That's really unfortunate.

> We have a general principle that it's best for compile-time selection of 
> subarchitecture variants of functions to be based on how the compiler 
> behaves rather than configuring for a variant host triplet or using 
> --with-cpu.  We could e.g. select SSE functions by default based on 
> __SSE2__ (even if we don't do so at present).  But testing whether the 
> compiler produces a CMOV instruction for particular code seems more 
> fragile than testing #if conditions for processors without CMOV.

I agree about CMOV because it is extremely unlikely that we will see
another useful x86 CPU that doesn't have CMOV.

> As I suggested in the discussion in bug 23630, I think it would make sense 
> to eliminate, or at least minimize, the i586 / i686 / i786 sysdeps 
> directories, to reduce the number of function variants to be maintained; 
> maybe there are a few places where having conditionals in files on whether 
> CMOV is supported would be awkward, but in many places either an 
> i686-tuned version can be used as generic, or only small local 
> conditionals for CMOV support are needed.  E.g. 
> sysdeps/i386/i686/pthread_spin_trylock.S defines HAVE_CMOV; that ought to 
> be something available in a generic header, based on some way on what the 
> compiler predefines.

That particular function should probably be written in C, so that the
compiler can produce a better branch-free sequence, without using CMOV.
(I would be slightly surprised if the availability of CMOV would matter
to assembler code tuned for generic x86.)

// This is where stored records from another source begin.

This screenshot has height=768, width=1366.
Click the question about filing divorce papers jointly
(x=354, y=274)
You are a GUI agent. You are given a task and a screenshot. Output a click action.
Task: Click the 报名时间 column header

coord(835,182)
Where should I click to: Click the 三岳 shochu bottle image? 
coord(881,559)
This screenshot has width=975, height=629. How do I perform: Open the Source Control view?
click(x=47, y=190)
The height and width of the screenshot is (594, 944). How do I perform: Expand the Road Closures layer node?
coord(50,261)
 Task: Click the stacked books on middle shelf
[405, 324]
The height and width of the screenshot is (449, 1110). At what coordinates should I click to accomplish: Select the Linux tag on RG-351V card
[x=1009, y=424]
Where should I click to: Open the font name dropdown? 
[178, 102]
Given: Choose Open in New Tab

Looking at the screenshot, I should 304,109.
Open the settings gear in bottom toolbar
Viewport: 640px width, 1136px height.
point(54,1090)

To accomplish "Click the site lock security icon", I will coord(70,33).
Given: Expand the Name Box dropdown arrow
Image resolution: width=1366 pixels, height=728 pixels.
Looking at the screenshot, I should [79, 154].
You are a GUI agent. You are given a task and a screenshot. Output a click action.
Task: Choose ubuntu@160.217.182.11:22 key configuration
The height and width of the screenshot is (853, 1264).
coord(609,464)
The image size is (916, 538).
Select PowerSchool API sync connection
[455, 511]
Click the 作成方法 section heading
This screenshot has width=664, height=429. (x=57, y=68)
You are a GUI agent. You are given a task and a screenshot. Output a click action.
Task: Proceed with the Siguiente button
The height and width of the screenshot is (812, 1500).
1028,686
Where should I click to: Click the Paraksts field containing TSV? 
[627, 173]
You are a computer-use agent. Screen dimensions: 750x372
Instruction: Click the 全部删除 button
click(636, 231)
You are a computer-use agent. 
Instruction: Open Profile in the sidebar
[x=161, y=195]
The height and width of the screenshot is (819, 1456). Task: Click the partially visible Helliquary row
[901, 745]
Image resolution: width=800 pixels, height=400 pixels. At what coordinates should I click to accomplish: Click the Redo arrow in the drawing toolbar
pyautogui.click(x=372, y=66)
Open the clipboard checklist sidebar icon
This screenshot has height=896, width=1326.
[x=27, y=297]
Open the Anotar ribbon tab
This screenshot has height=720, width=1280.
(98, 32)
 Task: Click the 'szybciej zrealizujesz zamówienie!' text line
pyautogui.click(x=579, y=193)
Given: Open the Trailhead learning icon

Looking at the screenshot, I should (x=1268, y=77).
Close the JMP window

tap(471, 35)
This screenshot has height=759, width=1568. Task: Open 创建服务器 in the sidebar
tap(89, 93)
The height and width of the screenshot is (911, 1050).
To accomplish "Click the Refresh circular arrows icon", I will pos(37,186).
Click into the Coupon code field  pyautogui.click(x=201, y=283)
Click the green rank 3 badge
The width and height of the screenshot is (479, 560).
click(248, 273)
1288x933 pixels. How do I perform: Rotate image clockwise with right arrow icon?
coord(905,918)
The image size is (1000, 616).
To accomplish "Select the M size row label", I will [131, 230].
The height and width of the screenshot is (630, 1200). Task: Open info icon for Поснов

>> > Question: is the inclusion of __k6__ in the present conditional
>> > logically incorrect, and the omission of __geode__ logically
>> > incorrect, as regards whether to define HAVE_I686?  The way GCC
>> > defines -march=k6 and -march=geode, it seems to think that the former
>> > excludes CMOV and the latter includes it.  (-march=geode is
>> > specifically "AMD Geode embedded processor with MMX and 3DNow!@:
>> > instruction set support.".)
>> 
>> Geode lacks support for long NOPs, but our i686 port requires them.
>
> Requires them where?  Through the use of -Wa,-mtune=i686 in 
> sysdeps/i386/i686/Makefile, or also through explicit uses?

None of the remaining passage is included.